How to complete this task: Using the records below, repeat exactly the lines from the one holding "Given: Click the" through the one holding "Image resolution: width=1244", both ends included, and no others.

Listed entries:
◇ ◇ ◇ ◇ ◇
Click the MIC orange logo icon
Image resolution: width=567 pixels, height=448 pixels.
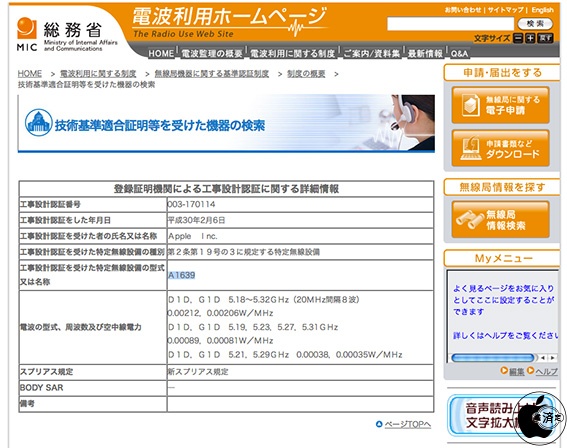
◇ ◇ ◇ ◇ ◇
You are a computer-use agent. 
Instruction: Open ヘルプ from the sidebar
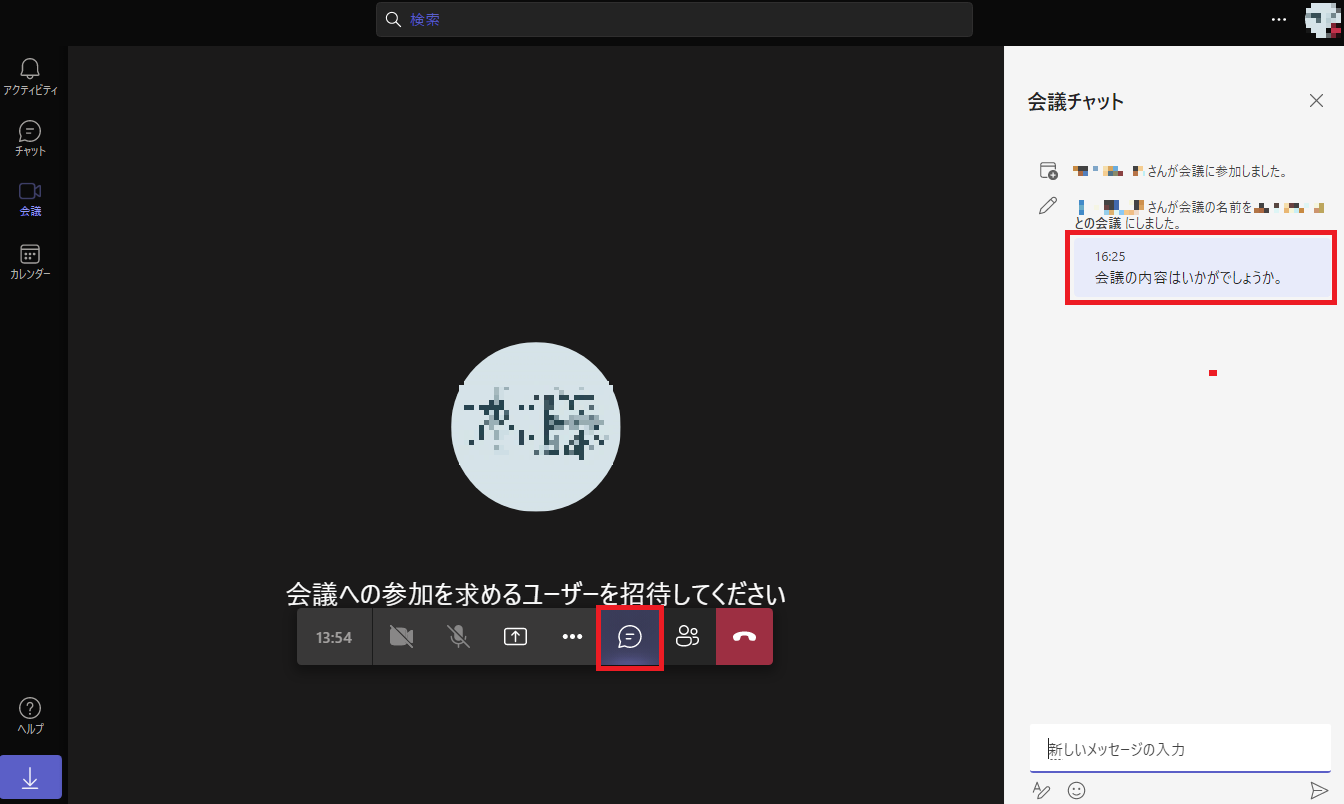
◇ ◇ ◇ ◇ ◇
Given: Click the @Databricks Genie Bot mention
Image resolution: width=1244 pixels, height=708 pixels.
◇ ◇ ◇ ◇ ◇
Answer to this exercise:
Given: Click the @Databricks Genie Bot mention
Image resolution: width=1244 pixels, height=708 pixels.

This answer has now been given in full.